DIIV – Is The Is Are
(Captured Tracks, 2016)

DIIV played in Vancouver four months ago, at which point the band had mastered much of Is The Is Are live, the album’s tracks in full rotation that night along with a few classics from Oshin. “Bent (Roi’s Song)” and “Dopamine” were obvious standouts from the performance, and this was before I had heard the recorded versions of either. Both tracks, appearing in tandem early on the album, are serious earworms. “Bent..” is rife with hooky, down tuned guitars that feel more indebted to MBV’s “Who Sees You” than Can’s “Mushroom,” despite what Smith might tell you about his influences. “Dopamine,” aside from its account of heroin addiction is the albums’s most inaccurately named song, as its packed with an energy seldom heard on the album. Lyrically, the song is one of Smith’s more sophisticated: “shots ringing out, I’m soaking / eardrums shaking, years start weighing me down / crawling out from a spiral down / fixing now to mix the white and brown.” It’s not Destroyer, but the band doesn’t exactly exist to make poetry. Albiet, in their own regard, they do.

What DIIV certainly do excel at is knowing their range. If Oshin laid out a spectrum for the band’s sound, than Is The Is Are feels almost regressive, narrowing the focus even more. That’s dangerous territory for a band whose box of effects seems to only contain reverb pedals. The good news is that despite the band’s sound showing little evolution, their ability to manipulate the tone of a song has come a long way. Also, over the span of 17 songs, Smith pushes his voice in new ways, feeling his way through more complex verse structures that seed themselves in the listener’s subconscious. A spin or two of “Healthy Moon”, for example, won’t reveal much, but subsequent listens begins to show Smith’s vocal prowess. He’s no Bob Dylan, but he’s learning to accentuate words in ways that have given these new set of DIIV songs a depth, despite seeming shallow at first.

If tone is of main concern here than Is The Is Are is a darker affair than Oshin. Take for example “Blue Boredom (Sky Song),” the Sky in question being Sky Ferreira, who takes full vocal responsibilities on the track, channeling the dread and gloom of early Swans era Jarboe. Or, “Take Your Time,” a chill song even for DIIV’s standards that sounds like an ode to late spring suburban weed burnout. “Mire (Grant’s Song)” is reminiscent of The Cure (and is probably also about weed) while the closer “Waste of Breath” would have floated Ian Curtis’s boat if he were around to hear it.

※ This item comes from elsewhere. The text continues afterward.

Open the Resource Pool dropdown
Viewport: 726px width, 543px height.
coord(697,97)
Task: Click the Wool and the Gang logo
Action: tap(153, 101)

Back to those ten words: “We’re called DIIV. We’re from New York City. Thank you.” Sure, Smith seems like a funny dude, but these ten words speak a little deeper. DIIV, like any other band trying to make it in the ever more crowded arena of must-hear musical acts, are, in the loosest sense of the word, a brand. A brand needs to sell itself. And how do DIIV sell themselves? It’s a simple ratio consisting of equal parts anticipation, quality and consistency, all of which the band have graciously provided us up to this point.